#### [EXERCISE PROMPT]
Determine how many lines in the listing hold "Sort" and give only that number.
DATA EXTRACT Start Marker
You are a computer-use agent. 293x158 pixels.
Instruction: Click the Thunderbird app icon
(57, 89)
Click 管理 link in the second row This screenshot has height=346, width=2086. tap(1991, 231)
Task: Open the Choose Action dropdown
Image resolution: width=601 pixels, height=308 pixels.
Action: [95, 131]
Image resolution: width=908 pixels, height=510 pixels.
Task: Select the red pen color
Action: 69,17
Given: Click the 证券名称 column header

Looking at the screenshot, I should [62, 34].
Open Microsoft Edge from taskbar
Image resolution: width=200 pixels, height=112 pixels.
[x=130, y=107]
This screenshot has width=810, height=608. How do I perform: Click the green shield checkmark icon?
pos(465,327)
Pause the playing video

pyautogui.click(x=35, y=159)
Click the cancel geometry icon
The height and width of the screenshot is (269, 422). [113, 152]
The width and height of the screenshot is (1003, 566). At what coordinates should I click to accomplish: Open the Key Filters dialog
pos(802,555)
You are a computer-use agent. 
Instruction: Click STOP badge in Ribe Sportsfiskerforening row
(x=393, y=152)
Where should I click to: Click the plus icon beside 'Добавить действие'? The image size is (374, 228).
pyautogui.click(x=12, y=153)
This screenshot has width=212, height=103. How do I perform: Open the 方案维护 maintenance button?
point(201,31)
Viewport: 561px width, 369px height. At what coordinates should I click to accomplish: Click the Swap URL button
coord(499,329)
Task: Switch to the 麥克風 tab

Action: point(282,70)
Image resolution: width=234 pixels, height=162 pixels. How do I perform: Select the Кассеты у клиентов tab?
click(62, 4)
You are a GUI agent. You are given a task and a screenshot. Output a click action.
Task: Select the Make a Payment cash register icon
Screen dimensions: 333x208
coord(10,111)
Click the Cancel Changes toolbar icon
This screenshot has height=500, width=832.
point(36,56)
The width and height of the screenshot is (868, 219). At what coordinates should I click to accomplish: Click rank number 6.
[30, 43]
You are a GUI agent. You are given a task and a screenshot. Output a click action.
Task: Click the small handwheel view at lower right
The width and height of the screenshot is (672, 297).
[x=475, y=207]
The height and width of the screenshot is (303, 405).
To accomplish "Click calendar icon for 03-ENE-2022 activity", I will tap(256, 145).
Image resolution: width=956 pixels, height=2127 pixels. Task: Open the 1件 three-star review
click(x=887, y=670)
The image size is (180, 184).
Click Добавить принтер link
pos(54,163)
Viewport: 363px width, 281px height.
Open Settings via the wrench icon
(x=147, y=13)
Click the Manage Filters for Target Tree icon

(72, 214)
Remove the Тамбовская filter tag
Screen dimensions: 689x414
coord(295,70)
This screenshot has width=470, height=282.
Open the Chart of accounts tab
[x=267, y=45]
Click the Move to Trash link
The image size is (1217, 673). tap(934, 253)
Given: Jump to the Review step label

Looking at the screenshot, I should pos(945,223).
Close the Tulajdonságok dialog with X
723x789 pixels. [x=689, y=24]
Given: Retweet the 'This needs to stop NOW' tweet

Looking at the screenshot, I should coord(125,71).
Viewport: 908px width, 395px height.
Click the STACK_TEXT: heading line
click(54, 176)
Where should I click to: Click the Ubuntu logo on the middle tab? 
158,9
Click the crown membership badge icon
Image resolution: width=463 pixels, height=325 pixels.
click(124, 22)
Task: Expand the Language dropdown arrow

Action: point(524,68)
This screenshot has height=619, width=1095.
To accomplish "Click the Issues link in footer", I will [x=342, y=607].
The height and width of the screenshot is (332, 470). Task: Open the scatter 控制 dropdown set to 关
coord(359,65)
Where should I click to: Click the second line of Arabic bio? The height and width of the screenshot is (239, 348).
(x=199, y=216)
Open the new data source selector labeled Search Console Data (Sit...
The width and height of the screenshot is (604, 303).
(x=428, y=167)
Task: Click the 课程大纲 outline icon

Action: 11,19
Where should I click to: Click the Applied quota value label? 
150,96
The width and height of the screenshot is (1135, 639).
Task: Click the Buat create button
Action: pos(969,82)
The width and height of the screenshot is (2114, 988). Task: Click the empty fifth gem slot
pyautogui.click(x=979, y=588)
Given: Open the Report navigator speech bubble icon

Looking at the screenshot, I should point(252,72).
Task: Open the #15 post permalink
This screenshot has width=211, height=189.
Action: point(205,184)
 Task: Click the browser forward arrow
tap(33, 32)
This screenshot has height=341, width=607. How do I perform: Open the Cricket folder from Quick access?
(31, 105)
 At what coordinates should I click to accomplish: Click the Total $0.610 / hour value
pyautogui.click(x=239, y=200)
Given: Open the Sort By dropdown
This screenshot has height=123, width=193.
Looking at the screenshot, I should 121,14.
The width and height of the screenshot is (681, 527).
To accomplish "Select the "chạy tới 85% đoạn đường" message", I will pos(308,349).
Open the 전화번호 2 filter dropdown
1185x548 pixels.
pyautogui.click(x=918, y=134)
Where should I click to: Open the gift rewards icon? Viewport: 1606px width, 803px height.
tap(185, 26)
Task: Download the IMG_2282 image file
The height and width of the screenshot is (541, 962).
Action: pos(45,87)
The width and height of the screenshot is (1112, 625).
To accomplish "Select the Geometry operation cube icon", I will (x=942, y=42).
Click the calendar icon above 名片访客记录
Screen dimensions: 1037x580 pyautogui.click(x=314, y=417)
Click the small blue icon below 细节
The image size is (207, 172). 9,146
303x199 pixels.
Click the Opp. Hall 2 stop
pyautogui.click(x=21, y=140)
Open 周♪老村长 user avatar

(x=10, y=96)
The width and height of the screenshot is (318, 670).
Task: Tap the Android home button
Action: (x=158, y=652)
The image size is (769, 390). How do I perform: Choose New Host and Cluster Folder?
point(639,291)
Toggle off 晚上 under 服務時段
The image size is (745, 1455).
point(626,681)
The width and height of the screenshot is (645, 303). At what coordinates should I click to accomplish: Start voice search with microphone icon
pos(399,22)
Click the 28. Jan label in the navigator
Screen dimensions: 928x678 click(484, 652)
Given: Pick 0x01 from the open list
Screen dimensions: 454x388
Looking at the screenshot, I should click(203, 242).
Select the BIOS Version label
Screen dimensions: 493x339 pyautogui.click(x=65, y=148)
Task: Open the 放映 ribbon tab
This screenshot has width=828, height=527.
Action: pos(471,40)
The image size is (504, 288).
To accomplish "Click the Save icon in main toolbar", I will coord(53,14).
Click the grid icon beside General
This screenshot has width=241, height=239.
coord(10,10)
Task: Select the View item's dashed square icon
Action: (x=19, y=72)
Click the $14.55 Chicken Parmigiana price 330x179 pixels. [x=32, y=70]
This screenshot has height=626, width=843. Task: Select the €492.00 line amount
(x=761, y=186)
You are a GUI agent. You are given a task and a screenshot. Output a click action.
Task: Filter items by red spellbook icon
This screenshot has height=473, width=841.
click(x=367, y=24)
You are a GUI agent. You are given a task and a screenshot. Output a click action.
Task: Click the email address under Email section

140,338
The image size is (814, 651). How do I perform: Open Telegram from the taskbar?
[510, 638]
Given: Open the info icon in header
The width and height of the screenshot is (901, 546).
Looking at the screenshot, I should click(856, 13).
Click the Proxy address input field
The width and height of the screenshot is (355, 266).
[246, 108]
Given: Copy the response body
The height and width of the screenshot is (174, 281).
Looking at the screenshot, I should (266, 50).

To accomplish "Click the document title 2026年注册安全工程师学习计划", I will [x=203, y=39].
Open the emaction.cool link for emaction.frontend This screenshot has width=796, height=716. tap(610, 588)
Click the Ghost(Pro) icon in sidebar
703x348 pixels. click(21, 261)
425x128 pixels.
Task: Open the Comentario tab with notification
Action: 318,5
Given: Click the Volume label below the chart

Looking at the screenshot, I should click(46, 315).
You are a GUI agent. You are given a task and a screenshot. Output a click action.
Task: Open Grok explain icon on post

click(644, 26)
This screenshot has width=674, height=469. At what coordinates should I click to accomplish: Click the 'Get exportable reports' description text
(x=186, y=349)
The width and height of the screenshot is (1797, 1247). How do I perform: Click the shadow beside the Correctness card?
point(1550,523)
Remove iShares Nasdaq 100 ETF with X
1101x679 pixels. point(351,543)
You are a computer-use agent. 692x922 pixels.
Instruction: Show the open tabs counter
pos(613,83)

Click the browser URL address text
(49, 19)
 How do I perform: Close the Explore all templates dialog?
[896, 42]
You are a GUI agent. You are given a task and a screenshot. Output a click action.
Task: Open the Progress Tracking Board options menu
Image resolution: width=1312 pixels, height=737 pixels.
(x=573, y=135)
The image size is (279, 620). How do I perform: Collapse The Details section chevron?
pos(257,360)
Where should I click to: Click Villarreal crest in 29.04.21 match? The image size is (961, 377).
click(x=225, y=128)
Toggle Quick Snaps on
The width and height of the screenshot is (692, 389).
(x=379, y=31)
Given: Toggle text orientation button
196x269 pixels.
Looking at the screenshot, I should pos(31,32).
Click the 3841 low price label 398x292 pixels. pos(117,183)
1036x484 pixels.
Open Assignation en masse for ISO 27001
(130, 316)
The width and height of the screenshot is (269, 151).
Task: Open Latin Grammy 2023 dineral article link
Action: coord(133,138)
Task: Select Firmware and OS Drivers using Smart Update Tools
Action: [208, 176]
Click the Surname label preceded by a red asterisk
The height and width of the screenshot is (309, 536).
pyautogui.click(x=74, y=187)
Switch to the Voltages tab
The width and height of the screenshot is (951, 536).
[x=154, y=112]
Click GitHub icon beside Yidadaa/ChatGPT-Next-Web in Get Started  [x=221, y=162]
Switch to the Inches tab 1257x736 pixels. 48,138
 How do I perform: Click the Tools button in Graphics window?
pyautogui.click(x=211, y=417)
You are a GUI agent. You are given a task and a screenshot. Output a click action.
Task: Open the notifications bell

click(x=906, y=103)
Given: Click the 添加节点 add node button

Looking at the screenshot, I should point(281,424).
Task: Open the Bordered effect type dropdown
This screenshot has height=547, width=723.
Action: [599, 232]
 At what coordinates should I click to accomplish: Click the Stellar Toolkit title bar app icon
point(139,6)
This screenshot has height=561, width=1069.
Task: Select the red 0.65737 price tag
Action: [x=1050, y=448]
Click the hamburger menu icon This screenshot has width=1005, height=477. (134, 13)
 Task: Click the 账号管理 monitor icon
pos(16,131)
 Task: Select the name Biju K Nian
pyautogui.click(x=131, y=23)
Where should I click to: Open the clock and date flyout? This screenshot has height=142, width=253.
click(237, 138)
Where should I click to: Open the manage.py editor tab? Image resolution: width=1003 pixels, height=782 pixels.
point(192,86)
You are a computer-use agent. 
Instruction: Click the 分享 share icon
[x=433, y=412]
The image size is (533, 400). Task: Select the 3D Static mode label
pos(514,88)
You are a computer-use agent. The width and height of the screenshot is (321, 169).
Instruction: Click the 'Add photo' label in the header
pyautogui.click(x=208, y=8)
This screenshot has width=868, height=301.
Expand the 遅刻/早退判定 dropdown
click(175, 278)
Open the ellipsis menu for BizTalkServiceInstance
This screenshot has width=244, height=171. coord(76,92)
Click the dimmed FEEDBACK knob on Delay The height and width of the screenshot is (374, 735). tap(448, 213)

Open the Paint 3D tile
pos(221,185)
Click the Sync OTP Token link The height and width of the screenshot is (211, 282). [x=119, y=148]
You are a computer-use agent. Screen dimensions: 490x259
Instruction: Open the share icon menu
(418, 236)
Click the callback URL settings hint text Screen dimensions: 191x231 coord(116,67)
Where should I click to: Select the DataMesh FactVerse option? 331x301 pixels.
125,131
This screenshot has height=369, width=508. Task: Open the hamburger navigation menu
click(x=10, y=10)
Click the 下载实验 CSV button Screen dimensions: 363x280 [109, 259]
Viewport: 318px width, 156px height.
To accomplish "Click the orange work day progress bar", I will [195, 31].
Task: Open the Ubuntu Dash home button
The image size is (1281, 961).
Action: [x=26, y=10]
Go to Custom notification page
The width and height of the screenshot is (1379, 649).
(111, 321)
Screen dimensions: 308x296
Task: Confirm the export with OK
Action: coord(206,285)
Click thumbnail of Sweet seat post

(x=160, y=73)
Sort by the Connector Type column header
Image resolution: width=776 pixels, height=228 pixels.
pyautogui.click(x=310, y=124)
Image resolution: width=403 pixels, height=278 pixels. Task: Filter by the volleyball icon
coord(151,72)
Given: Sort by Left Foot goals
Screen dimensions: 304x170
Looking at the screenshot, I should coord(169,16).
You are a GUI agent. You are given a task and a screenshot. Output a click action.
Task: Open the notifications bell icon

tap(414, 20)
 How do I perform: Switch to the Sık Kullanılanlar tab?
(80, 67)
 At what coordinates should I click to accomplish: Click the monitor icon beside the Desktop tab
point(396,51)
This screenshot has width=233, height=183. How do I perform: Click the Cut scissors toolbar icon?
DATA EXTRACT End Marker
#### [REPLY TO THE TASK]
3